◆ **Source excerpt**:
Solders are categorized into hard, medium, and easy (soft).  The categories indicate their melting points.  For example, soft solders have lower melting points than medium and hard solders.  It is the hard solders that are typically used in jewelry making or for precious metals.  If a piece needs to be soldered more than once, start with a hard solder, and then move to a medium (or a medium and move to a soft).  This way the first solder will not remelt.

Recommended Materials
Solder
Flux
Flux brush
Tweezers
Torch
Soldering Block
Safety glasses/eye protection

Steps in Soldering

1.    Fitting
2.    Cleaning
3.    Fluxing
4.    Solder Placement
5.    Heating

Note:   It is important to take safety precautions when soldering.  Wear protective clothing, eye protection, make sure the area is well ventilated, and don’t touch the tip or element of a soldering iron.  The three major hazards of soldering are heat, fumes, and the lead content of the solder.  When possible, substitute lead free solder for leaded solder.

5 Comments

  1. avatar

    Deborah Chapman

    May 6, 2009 at 1:05 pm

    Thanks for this information. I have been reading about soldering jewelry o rings and things of that sort but had “no clue” how to go about it; about the types of solder wire for the job. Thanks

  2. avatar

    Linda

    May 16, 2009 at 9:25 am

    PMC can also be used to solder. I’ve created a necklace that way. Treat all of the items in pickle, and then squirt a tiny amount of pmc on the spot where the jump ring is wanted. Press the ring in place. Leave overnight to dry. Use a small file to sand away any excess. Heat up the kiln..I use the smallest JEC kiln. Place the piece onto a clay disk made for your kiln. Put the disk onto the red hot kiln surface. Lower the heat to about 1200. Leave as long as possible…8 hours at least. Let the kiln cool down. Take a jewelry file and sand the results, if needed.

◆ **Job A**: What are the three major hazards of soldering named in the soldering excerpt?
◆ **Job B**: List every item under "Recommended Materials" in the soldering excerpt.
◆ **Job C**: Resume the soldering excerpt, picking up after its final sentence.

◆ **Recorded data**:

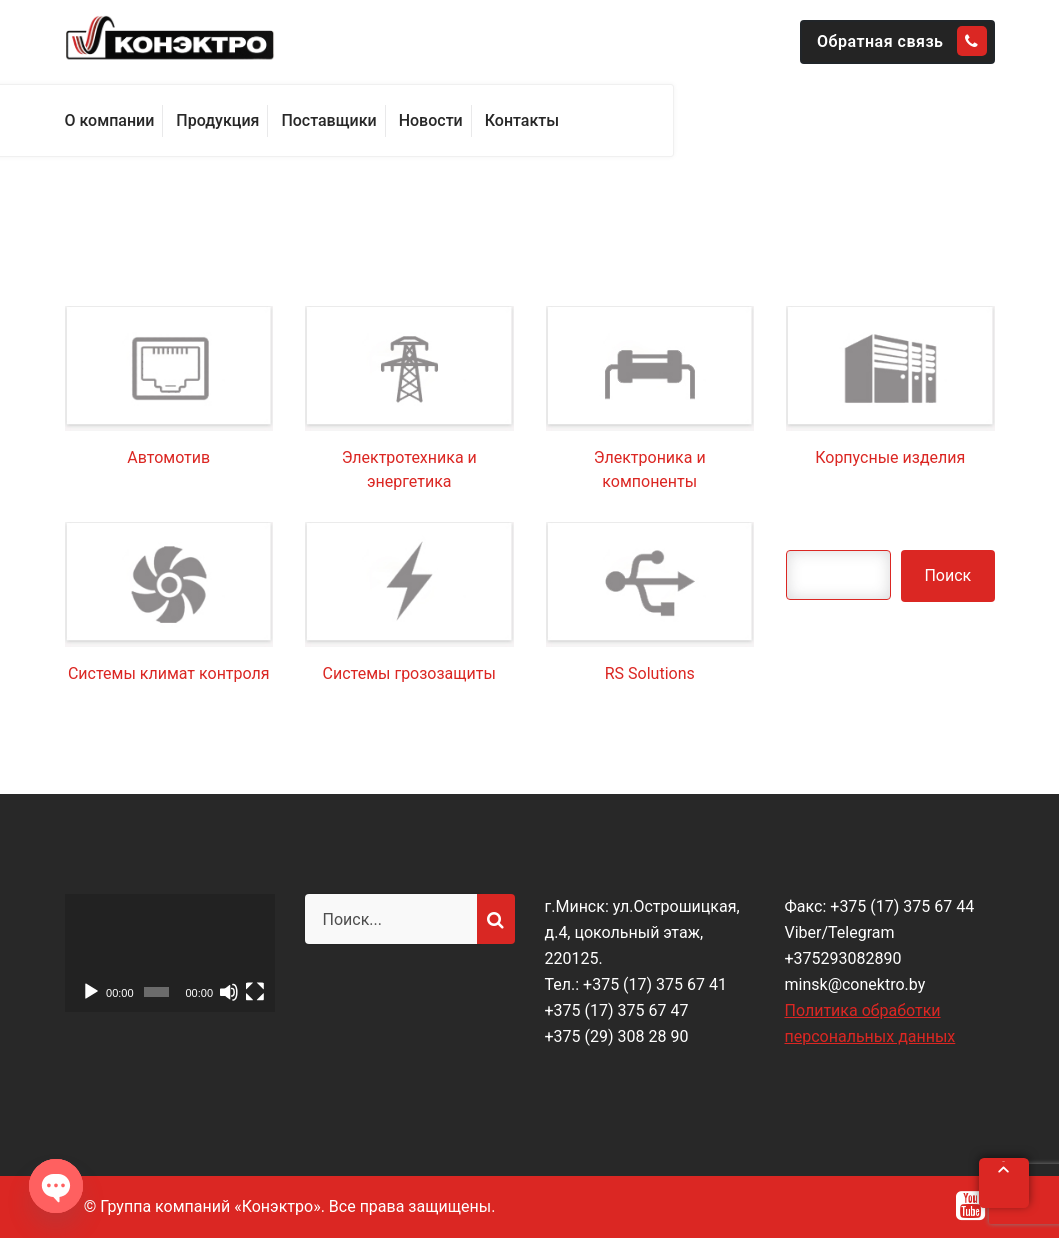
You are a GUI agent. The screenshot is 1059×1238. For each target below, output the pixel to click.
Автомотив (168, 457)
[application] (170, 953)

◆ **Written reply A**: Heat, fumes, and the lead content of the solder.

◆ **Written reply B**: Solder, flux, flux brush, tweezers, torch, soldering block, safety glasses/eye protection

◆ **Written reply C**:
  3. avatar

    Virginia Spiegel

    December 2, 2009 at 4:53 pm

    I recently took soldering class (butane torch) They used silver solder only. I want to know what solder I can use with base metal, i.e, eg., ‘commonly sold silver-looking wire. So, for example, if I want to close a wire jump right not made of silver what solder do I use? Don’t know anything about the characteristics of the wire. Is it dangerous to experiment? for example, can I use silver solder to solder the wire? What solder would I use? Can anyone help? Or, direct me to someone who can answer these questions? The teacher in the class wasn’t very interested in these questions.

    Thank you for any advice.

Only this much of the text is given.